Тем временем брат Савва, каким его играет Иван Шаран, иногда напоминает детскую игрушку. Да, ту игрушку, которой в детстве мог бы играть хищный брат Михаил. Иногда… В таком Савве есть недолюбленность, есть испорченность, есть какая-то роковая детская рана, которая постоянно ноет.
Что-то темное и сокровенное есть между этими братьями, побритыми наголо. Их головы светятся, как маковки в летнюю лунную ночь.
И чем-то каждый из этих братьев похож на западника-самурая, для которого жизнь и смерть сконцентрированы в маленьком кусочке черной трясины. Их семейной пустыни.

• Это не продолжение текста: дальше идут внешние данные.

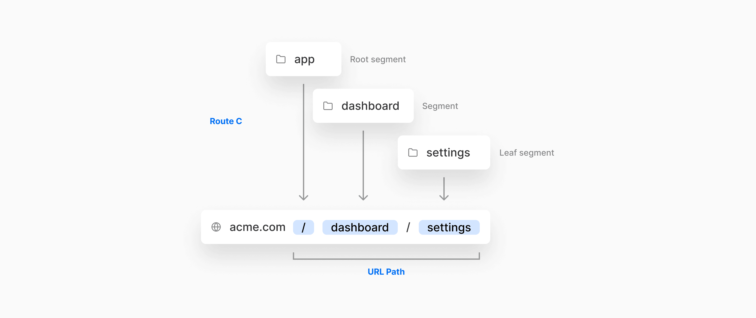Select the app folder card

pyautogui.click(x=303, y=59)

Создавая сугубо камерный новеллистический формат своей "Земли" с этакими а-ля японскими отголосками, молодой режиссер прошивает спектакль не только буквальной красной нитью (в виде реквизита). Собственно, это не такая уж и новая режиссерская затея. Он дополнительно прошивает этот камерный сюжет еще и образом маленькой девочки, очевидно, невидимки, не предусмотренной Ольгой Кобылянской. В аннотации и эта героиня безымянная - Она.
Кто именно эта Она для режиссера, для каждого персонажа, для Кобылянской, собственно? На мой взгляд, в спектакле это - еще живой голос уже мертвой земли; это - неродившееся дитя то ли Саввы, то ли Михаила; это маленькая приблуда, которая своим созвучным пением во всякое время и дополняет атмосферу "Земли" энергетикой загробной жизни, призрачности - бесполезности. Такая вот Она будто уточняет жанр постановки - не реалистическая, а все-таки мистическая семейная драма.
Традиционный вопрос в связи с классическим текстом О.Кобылянской - за что именно Савва убил Михаила - в спектакле франковцев также не предполагает школьного ответа: дескать, за землю. За землю сегодня убивают в других местах, в массовом порядке.
В этой же странной, причудливой, не во всем выстроенной сценической истории о том, как жизнь превращается в черный песок, брат Савва убивает брата Михаила - ибо видит в нем маленький безобразный фрагмент самого же себя. Потому что не хочет в солдаты, ведь единственного сына не погонят в войско.
Савва в спектакле убивает Михаила мотовилом - мгновенно. Без раздумий. Это уже давно спланированный им реванш - за то, что Михаил и выше, и нахальнее. За то, что большие когти брата способны заграбастать немного больше мертвой земли, чем детские ногти миниатюрного Саввы.
Это мотовило впивается в сердце Михаила еще и потому, что это месть за неравноценную материнскую любовь. Будто мать больше любила Михайлика. А такое не прощают.
Насколько это возможно, молодой режиссер хочет перевести мотивы-ритмы социально-бытового конфликта в плоскость экзистенционального фатума. Когда земля - не столько земля, сколько сама энтропия, пожирающая все живое и сущее, братьев и сестер, матерей и отцов.
Такие впечатления от "Земли" навеяны лишь предпремьерным показом, официальная премьера впереди. И, право слово, франковцам еще есть над чем работать. Следует искать точный ритмичный курсив между эпизодами. Необходимо ощутить соотношение тишины в зале и некоторых даже слишком хлипких актерских голосов. Нужно более сжато, более лаконично и остро творить некоторые сцены, ведь все-таки это новелла, а не полотно на большой франковской сцене.
Несмотря на все, думаю, эта "Земля" уже подарила этапные работы некоторым актерам - Александру Форманчуку, Ивану Шарану, Василию Баше, Лесе Липчук.
И, несмотря на все, такую "Землю" лично я воспринимаю как важную поисковую сценическую территорию - собственно, территорию Национального театра.